Tâche à réaliser:
Recopiez à l'identique le passage des enregistrements allant de la ligne qui contient "is (414, 780)." jusqu'à la fin des enregistrements, ces deux limites comprises.

Enregistrements:

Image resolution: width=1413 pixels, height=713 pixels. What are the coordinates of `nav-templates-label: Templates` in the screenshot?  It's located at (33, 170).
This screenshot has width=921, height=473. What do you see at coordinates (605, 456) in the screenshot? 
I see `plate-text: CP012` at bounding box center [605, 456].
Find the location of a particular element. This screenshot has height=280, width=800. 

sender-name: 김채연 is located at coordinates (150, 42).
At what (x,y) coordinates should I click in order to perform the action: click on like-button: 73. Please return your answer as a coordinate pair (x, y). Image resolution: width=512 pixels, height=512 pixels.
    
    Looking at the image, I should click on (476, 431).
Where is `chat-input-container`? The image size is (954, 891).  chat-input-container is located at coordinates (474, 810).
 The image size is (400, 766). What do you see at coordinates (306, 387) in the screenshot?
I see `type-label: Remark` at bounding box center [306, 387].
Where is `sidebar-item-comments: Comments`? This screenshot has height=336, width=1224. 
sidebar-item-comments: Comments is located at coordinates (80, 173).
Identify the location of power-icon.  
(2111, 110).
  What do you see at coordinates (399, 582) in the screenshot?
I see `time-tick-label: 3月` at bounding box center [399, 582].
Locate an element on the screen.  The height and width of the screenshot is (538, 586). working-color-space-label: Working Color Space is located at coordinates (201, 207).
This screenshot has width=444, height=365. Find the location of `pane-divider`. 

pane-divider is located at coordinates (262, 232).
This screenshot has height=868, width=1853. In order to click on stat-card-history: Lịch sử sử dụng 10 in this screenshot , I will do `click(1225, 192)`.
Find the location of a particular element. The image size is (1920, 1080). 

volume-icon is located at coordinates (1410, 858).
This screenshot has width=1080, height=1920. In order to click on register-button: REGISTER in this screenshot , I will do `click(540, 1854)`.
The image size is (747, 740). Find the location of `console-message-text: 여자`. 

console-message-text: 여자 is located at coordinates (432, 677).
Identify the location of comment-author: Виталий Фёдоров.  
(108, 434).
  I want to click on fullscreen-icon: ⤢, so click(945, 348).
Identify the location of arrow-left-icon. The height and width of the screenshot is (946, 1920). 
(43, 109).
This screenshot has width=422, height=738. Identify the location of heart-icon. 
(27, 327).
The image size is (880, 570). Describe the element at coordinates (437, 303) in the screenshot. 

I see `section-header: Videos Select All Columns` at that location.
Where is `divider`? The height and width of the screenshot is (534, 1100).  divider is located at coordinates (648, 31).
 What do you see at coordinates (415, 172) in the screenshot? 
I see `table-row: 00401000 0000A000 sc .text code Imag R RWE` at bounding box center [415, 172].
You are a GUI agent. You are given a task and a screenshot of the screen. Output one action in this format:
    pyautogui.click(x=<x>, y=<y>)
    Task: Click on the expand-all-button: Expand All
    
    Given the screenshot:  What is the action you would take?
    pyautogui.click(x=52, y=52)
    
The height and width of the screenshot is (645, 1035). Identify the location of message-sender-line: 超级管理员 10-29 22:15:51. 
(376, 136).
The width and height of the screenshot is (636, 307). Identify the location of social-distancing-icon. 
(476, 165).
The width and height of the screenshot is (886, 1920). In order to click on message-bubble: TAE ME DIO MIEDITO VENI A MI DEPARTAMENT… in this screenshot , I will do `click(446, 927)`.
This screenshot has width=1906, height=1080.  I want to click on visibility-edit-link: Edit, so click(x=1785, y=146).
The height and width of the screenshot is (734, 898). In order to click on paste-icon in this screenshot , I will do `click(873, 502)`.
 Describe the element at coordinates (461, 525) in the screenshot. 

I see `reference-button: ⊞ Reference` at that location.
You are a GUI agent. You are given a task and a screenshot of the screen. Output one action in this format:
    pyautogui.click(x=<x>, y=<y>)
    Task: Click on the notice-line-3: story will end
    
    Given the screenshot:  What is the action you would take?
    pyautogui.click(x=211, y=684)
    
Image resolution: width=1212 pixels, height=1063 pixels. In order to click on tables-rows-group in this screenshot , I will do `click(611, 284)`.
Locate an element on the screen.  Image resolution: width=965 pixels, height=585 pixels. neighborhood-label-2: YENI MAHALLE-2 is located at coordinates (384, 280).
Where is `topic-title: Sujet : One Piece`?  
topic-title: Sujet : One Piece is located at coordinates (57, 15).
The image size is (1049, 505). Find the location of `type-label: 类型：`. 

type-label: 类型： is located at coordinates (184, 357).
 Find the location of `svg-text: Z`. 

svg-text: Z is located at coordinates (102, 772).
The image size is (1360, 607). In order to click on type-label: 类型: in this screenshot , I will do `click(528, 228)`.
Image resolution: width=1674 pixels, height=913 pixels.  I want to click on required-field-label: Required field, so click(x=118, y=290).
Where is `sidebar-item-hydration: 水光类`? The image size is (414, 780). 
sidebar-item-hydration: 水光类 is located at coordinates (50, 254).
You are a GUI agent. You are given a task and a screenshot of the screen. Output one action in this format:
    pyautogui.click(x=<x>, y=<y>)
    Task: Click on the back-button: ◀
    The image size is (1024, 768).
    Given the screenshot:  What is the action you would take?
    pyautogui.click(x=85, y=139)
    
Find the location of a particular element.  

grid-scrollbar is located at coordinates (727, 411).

Réponse au problème:
Where is `sidebar-item-hydration: 水光类`? The image size is (414, 780). 
sidebar-item-hydration: 水光类 is located at coordinates (50, 254).
You are a GUI agent. You are given a task and a screenshot of the screen. Output one action in this format:
    pyautogui.click(x=<x>, y=<y>)
    Task: Click on the back-button: ◀
    The image size is (1024, 768).
    Given the screenshot:  What is the action you would take?
    pyautogui.click(x=85, y=139)
    
Find the location of a particular element.  

grid-scrollbar is located at coordinates (727, 411).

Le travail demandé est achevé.